Premier Gordon Campbell sold British Columbians on hosting the 2010 Olympic and Paralympic Winter Games in part by promising they would bring enormous benefits to the province's businesses and economy.
Recent stories, however, have revealed some of his top political operatives have been busy helping companies in Washington State cash in on the games. And, as it turns out, they are just part of a larger rush of companies from around the world mining B.C. Olympic gold.
Back in October 2002, nine months before the International Olympic Committee awarded the games to Whistler and Vancouver, Campbell told a Vancouver Board of Trade luncheon that the games would net the province at least $100 million.
"Businesses that get involved early do the best," the Vancouver Sun quoted him saying. Public-private partnerships would be "numerous," he said. And he asked the business crowd to support the games: "I need everyone in the private sector interested in the Olympics to remind people about the jobs that will be created and the opportunities it will create."
'Enormous benefits' for BC: Campbell
When the IOC awarded the games to Whistler and Vancouver, the government's July 2, 2003 press release had the premier bragging: "The 2010 Games will provide enormous benefits for our entire province."

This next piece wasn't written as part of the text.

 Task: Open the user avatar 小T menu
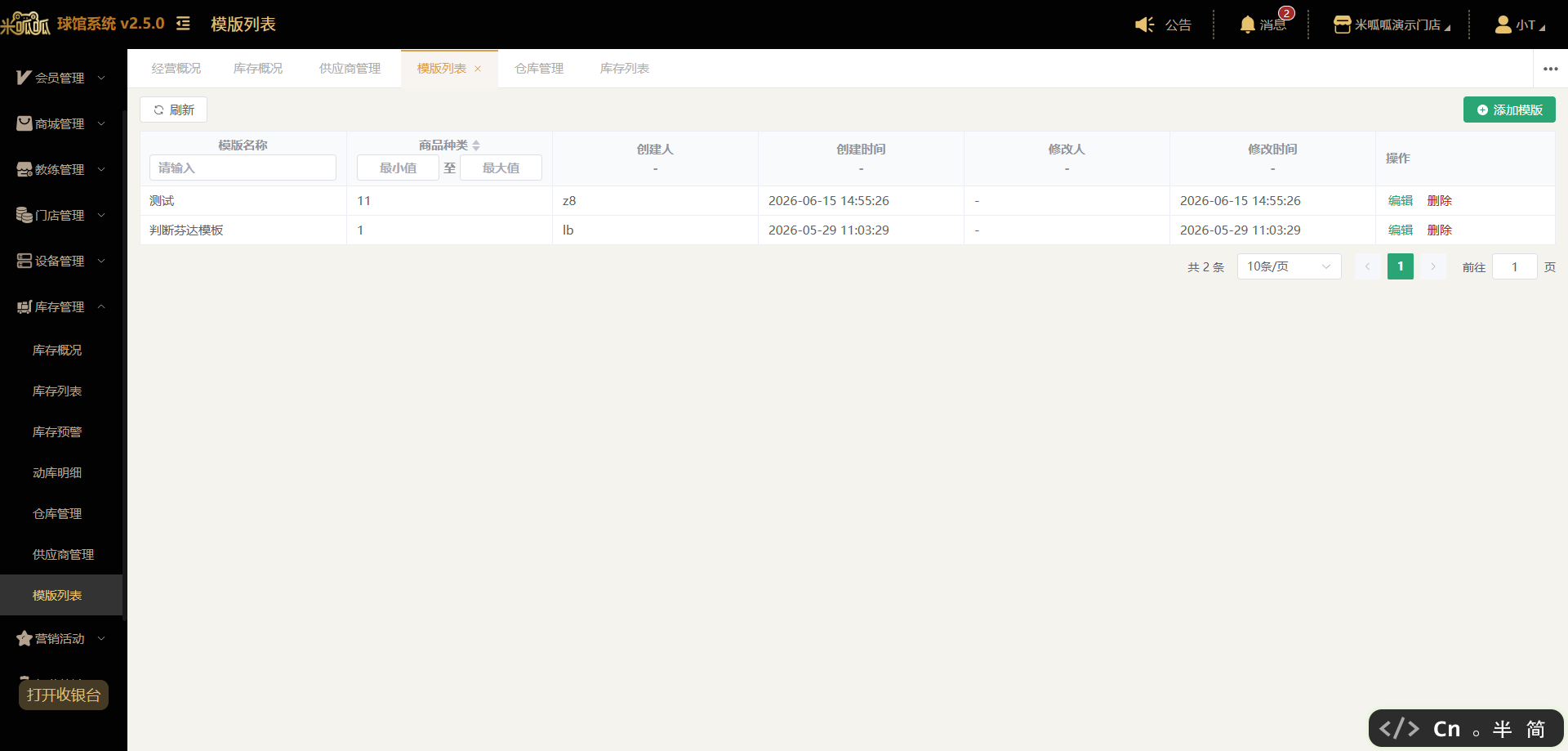(1503, 25)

Then when the government launched the 2010 Commerce Centre on May 3, 2004, the government's press release quoted Campbell saying it would give "one-stop access" to information about games business opportunities. "It will also be a portal for information to assist B.C. companies in developing Olympic-related business strategies and pursuing new partnerships leading up to, during and after the 2010 Games," he said.

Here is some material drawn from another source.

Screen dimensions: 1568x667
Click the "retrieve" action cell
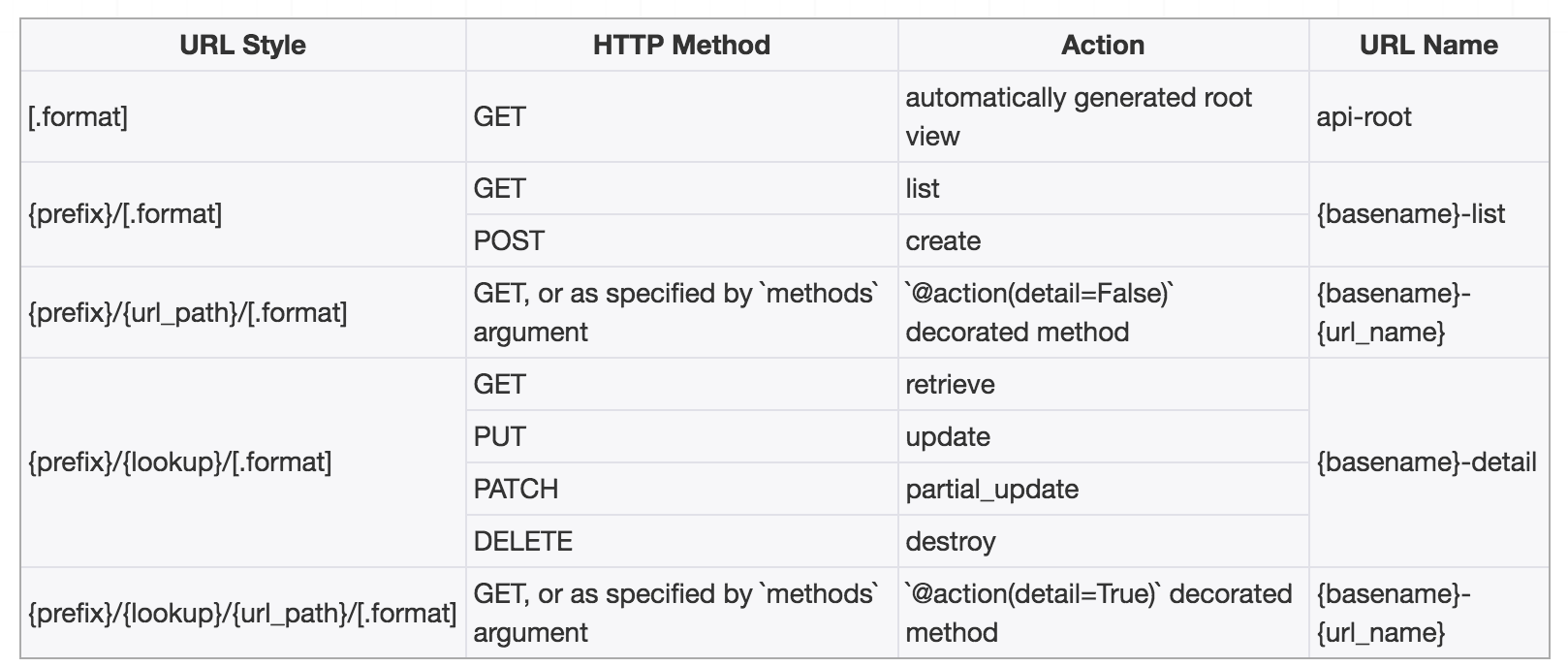950,385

Or as the premier's message on the Commerce Centre's website put it, "The Games offer tremendous potential for prosperity for every community in BC. I encourage you to plan for the possibilities."
The message was clear and it was repeated: The Olympic and Paralympic games will bring many opportunities to make mountains of money, and B.C. companies are at the front of the line.
Down Washington way
While the premier was telling one story at home, some of his top political aides were telling a different one south of the border.
Documents obtained by Sean Holman for 24 hours show that Mark Jiles and Patrick Kinsella were pitching Olympic opportunities to Washington State. Jiles managed Gordon Campbell's local campaign in Vancouver-Point Grey in 2005, while Kinsella chaired the B.C. Liberal's provincial campaigns in both 2001 and 2005.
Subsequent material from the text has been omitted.